チョークで描かれた祐介の絵は、どこか温かみがあり、力強さを持っていた。 住民の了承を得て壁に描いた小さな絵は、いつしか人々の目に留まり始める。貧しいながらも助け合う商店街の人々や、公園で遊ぶ犬や猫を描いた絵は、訪れる人の心をなごやかにした。
特に、商店街のパン屋の女主人は、夫を亡くして以来ふさぎ込んでいたが、祐介が描いた、懸命に試作パンを作って焼く彼女の姿の絵を見て涙を流した。そしてその日から、少しずつ店を開け始めたのだった。
祐介が高校生になる頃には、彼の絵を求める人が増えていた。 その頃には彼にキャンパスや絵の具などの画材をプレゼントする人も増えた。あるとき、近くの老人ホームの壁に彼が描いた「四季折々の風景画」は、入居者たちに大きな喜びをもたらした。その絵を見ながら、あるおばあさんは涙ながらに語った。「もう歩けなくなって、外には出られないけど、この絵を見るたびにまた、旅をしている気分になれるわ」
また、彼の絵が掲げられた小児科の待合室では、病気で元気をなくしていた子どもたちが、笑顔を取り戻していった。「この鳥はどこへ飛んでいくの?」と聞く子どもたちに、医師たちは「君たちが元気になれば一緒に飛べるよ」と答え、彼らに治療に励む力を与えた。

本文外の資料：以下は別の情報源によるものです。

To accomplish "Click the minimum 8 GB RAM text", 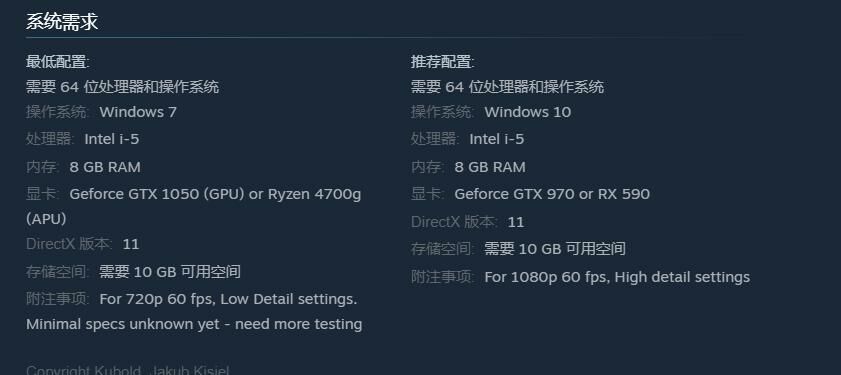I will 105,167.

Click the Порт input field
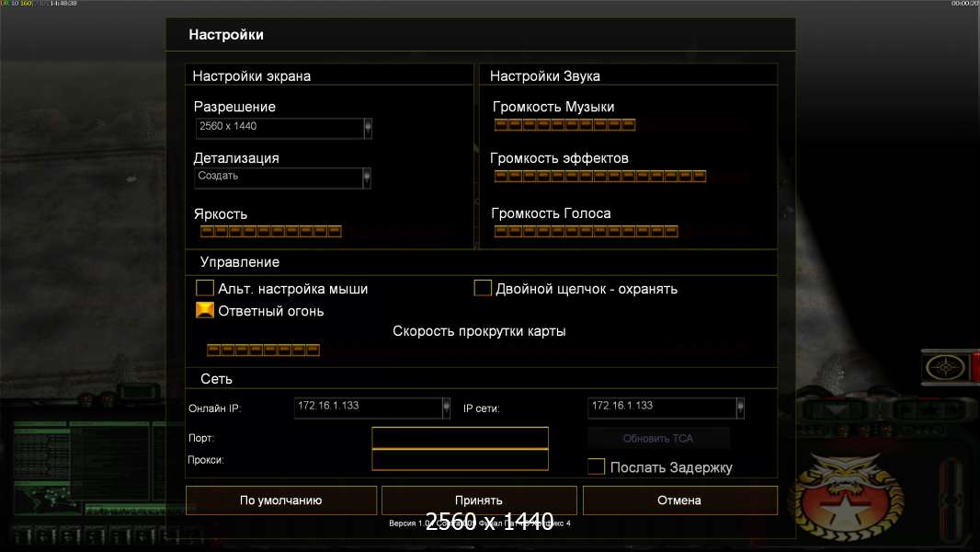460,438
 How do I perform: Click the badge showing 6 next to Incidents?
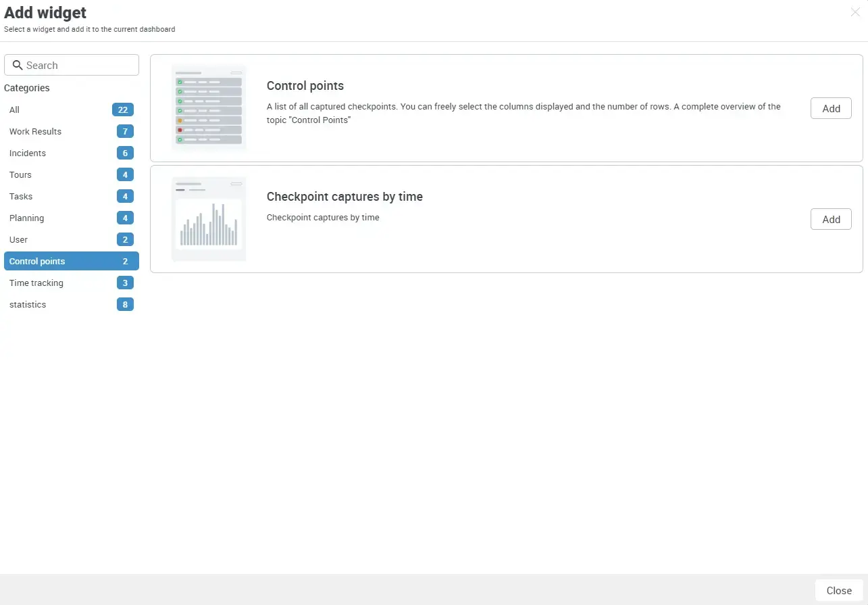(125, 153)
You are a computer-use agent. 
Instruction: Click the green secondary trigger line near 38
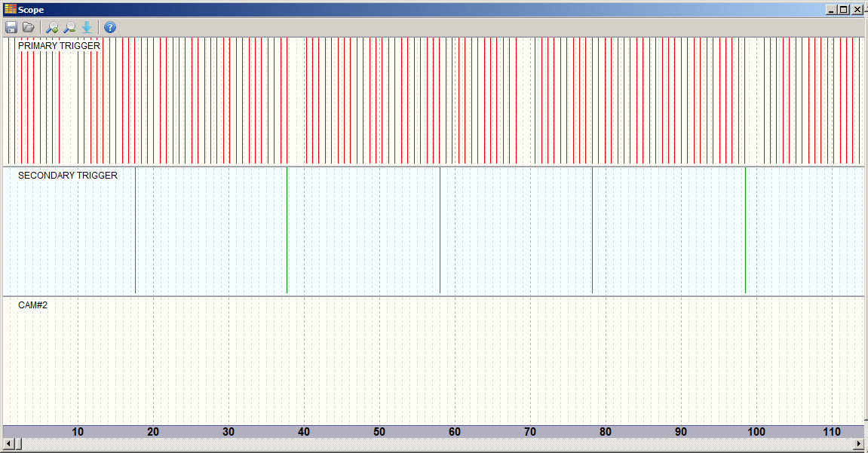(287, 230)
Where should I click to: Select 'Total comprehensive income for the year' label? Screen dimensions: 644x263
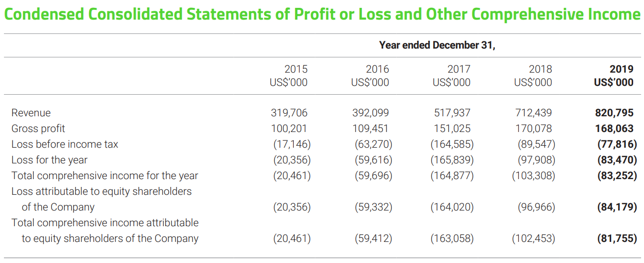pos(104,176)
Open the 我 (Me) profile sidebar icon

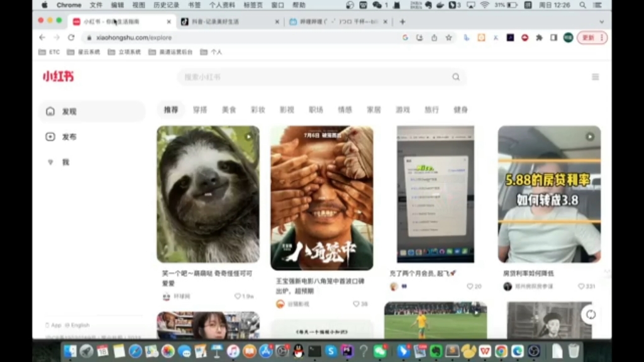tap(51, 162)
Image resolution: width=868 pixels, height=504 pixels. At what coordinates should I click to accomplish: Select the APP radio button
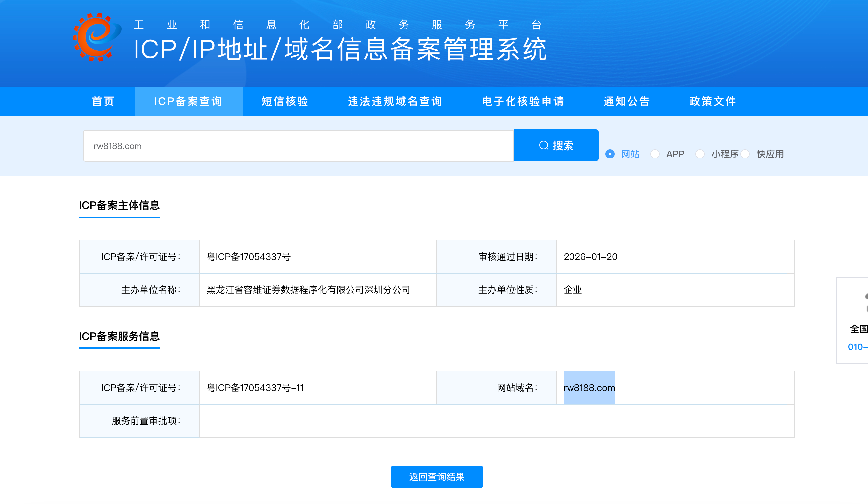(655, 154)
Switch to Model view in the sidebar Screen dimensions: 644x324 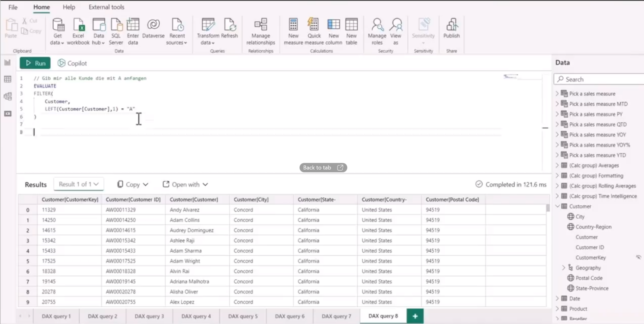tap(7, 96)
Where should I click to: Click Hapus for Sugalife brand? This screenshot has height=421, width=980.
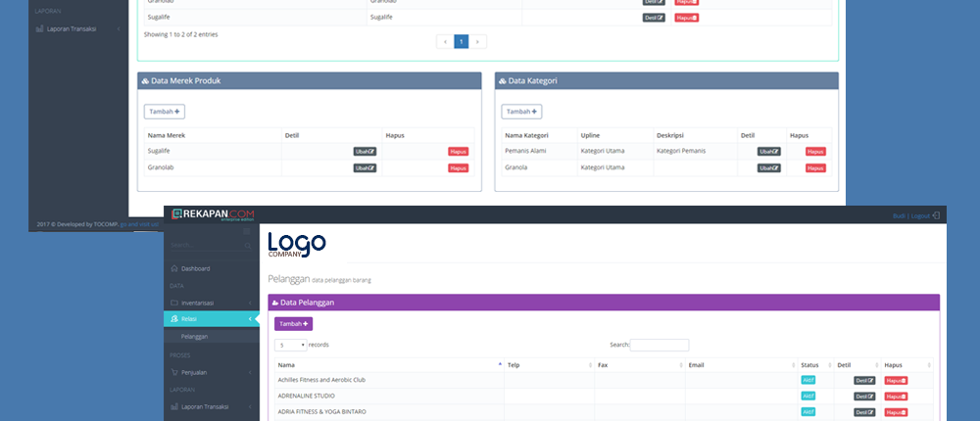(458, 152)
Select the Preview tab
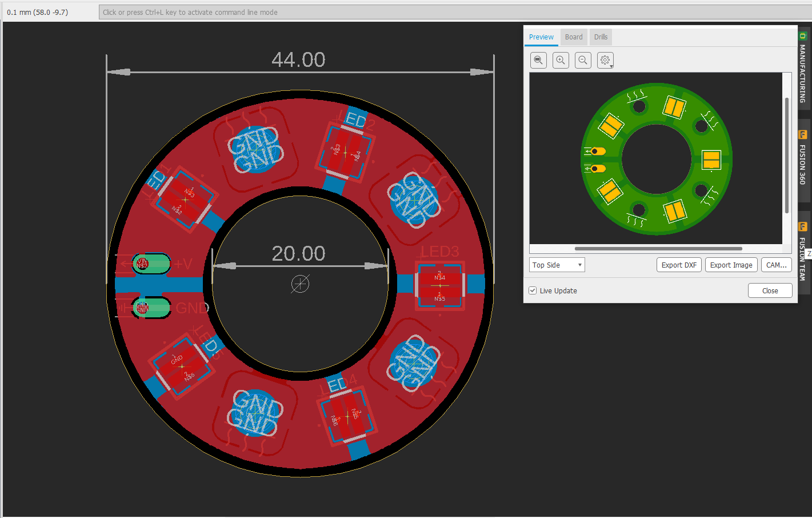Viewport: 812px width, 518px height. tap(541, 37)
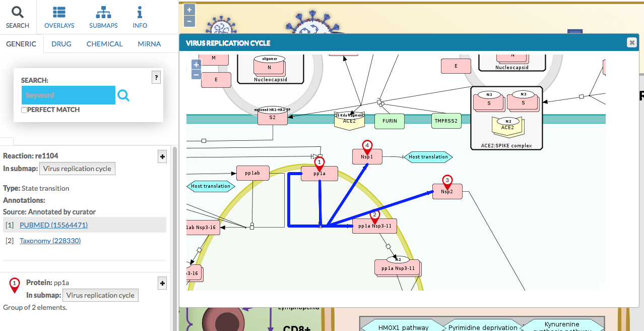Click the magnifier search submit icon
Viewport: 644px width, 331px height.
point(123,95)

祐介の才能は、街の人々の支援もあって、美術大学の教授の目にとまり、奨学金を受けながら進学する機会を得た。大学では本格的な技術を学びながらも、彼は決して原点を忘れなかった。チョークとダンボールで始まったその芸術は、たくさんの人々に力を与える存在となっていった。
数年後、祐介は一流の画家として知られるようになったが、彼の絵は常に「困っている人のためのもの」であった。ある日、故郷に戻った彼は、商店街の人々の依頼で一枚の大きな壁画を描いた。それは「助け合う街の人々」の絵だった。完成した壁画を見た人々は口々に言った。「この絵を見ていると、なんだかもう一度、頑張ろうって思えるよ」
祐介の絵はただ美しいだけではなく、人々の心を癒し、失いかけた希望を取り戻させる力を持っていた。彼はその後も、生まれ育った街を拠点にしながら、世界中で「心を描く画家」として、多くの人々を元気付けたのである。